_TASK TO CARRY OUT_
Please set down exactly the lines from the one that contains "Instruction: Open 流程图 from the top toolbar" through the end of the material, leaving out every picture.

****************

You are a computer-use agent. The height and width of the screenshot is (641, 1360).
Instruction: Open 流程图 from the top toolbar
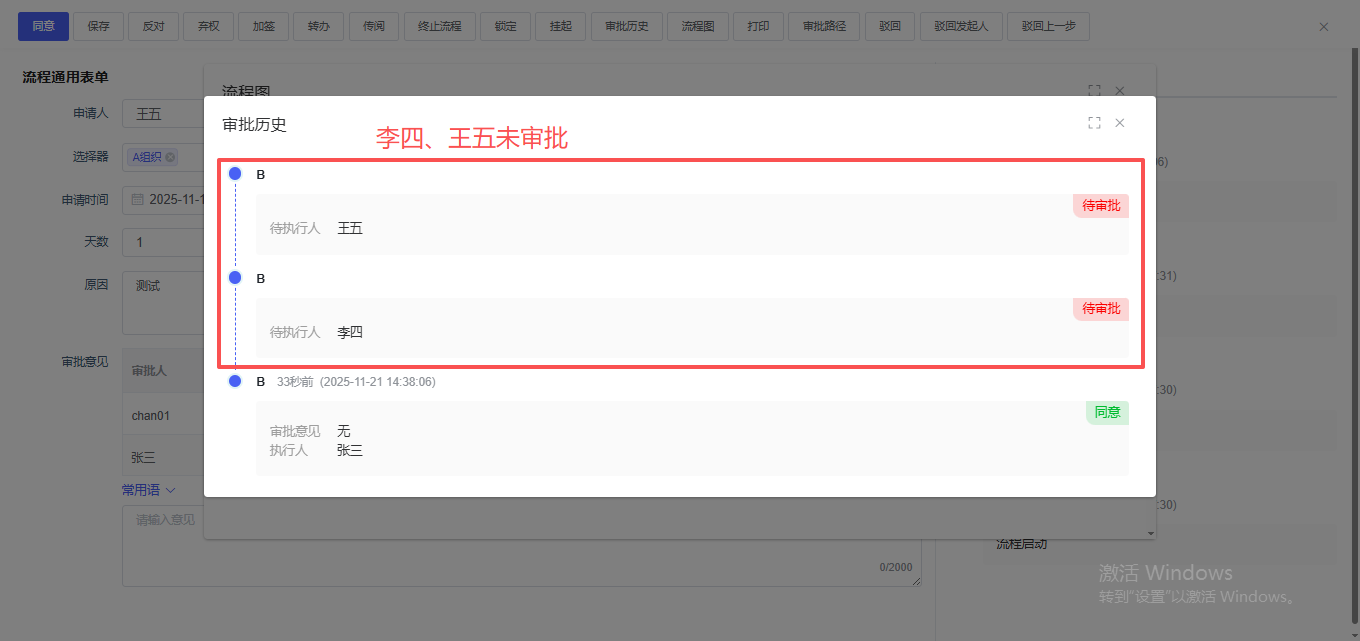click(698, 27)
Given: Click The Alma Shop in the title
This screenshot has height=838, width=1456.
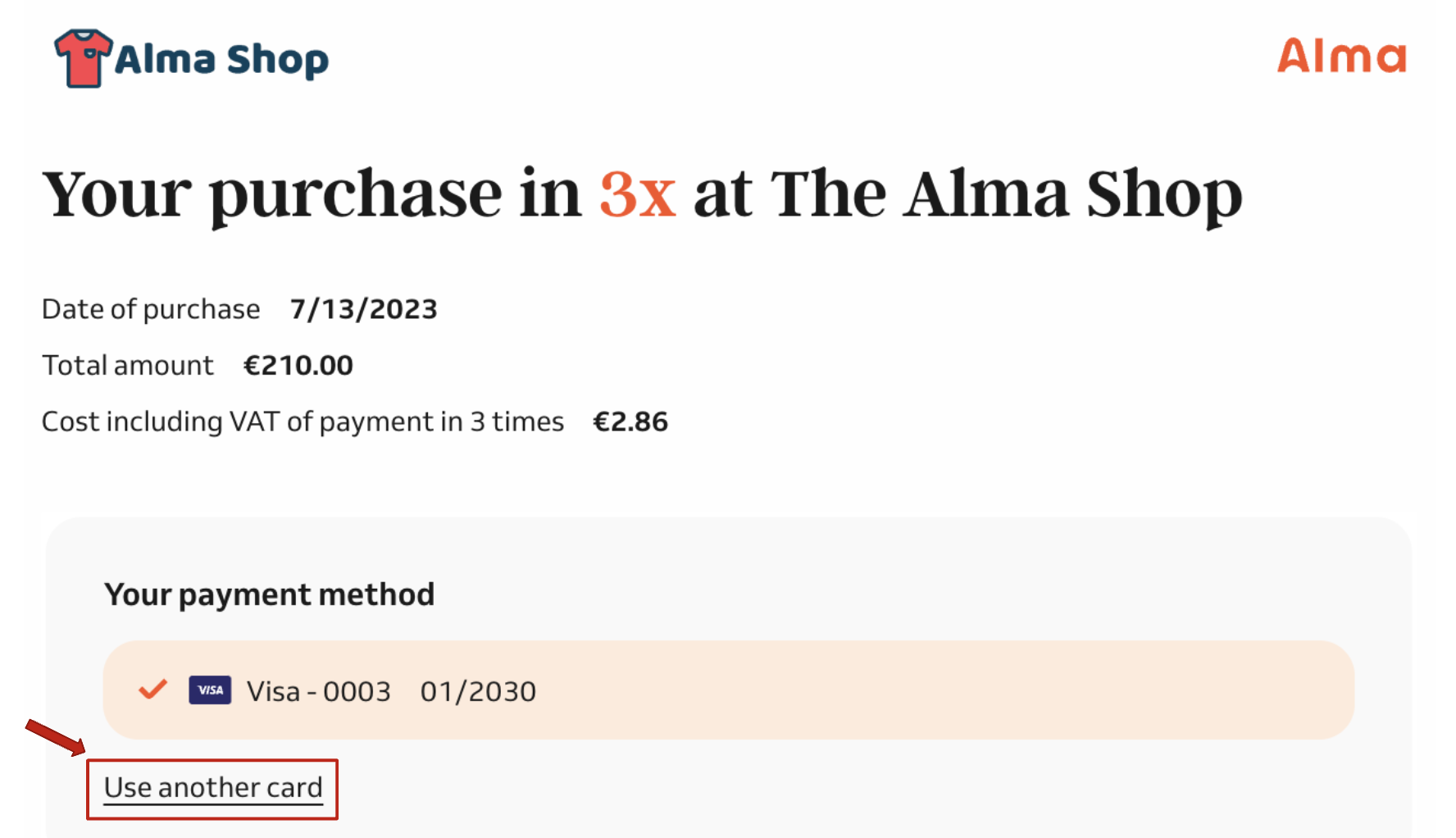Looking at the screenshot, I should tap(1006, 194).
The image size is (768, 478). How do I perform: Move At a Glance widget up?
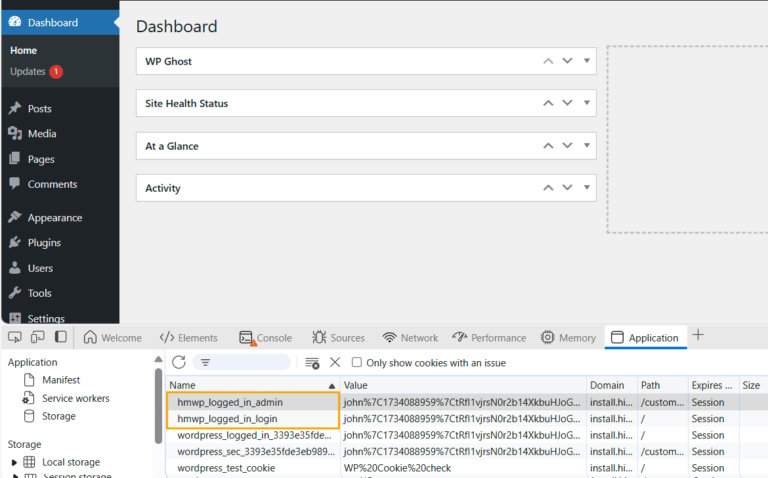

****************

_TASK OUTPUT_
Instruction: Open 流程图 from the top toolbar
click(698, 27)
Given: Click The Alma Shop in the title
This screenshot has height=838, width=1456.
Looking at the screenshot, I should tap(1006, 194).
The image size is (768, 478). How do I perform: Move At a Glance widget up?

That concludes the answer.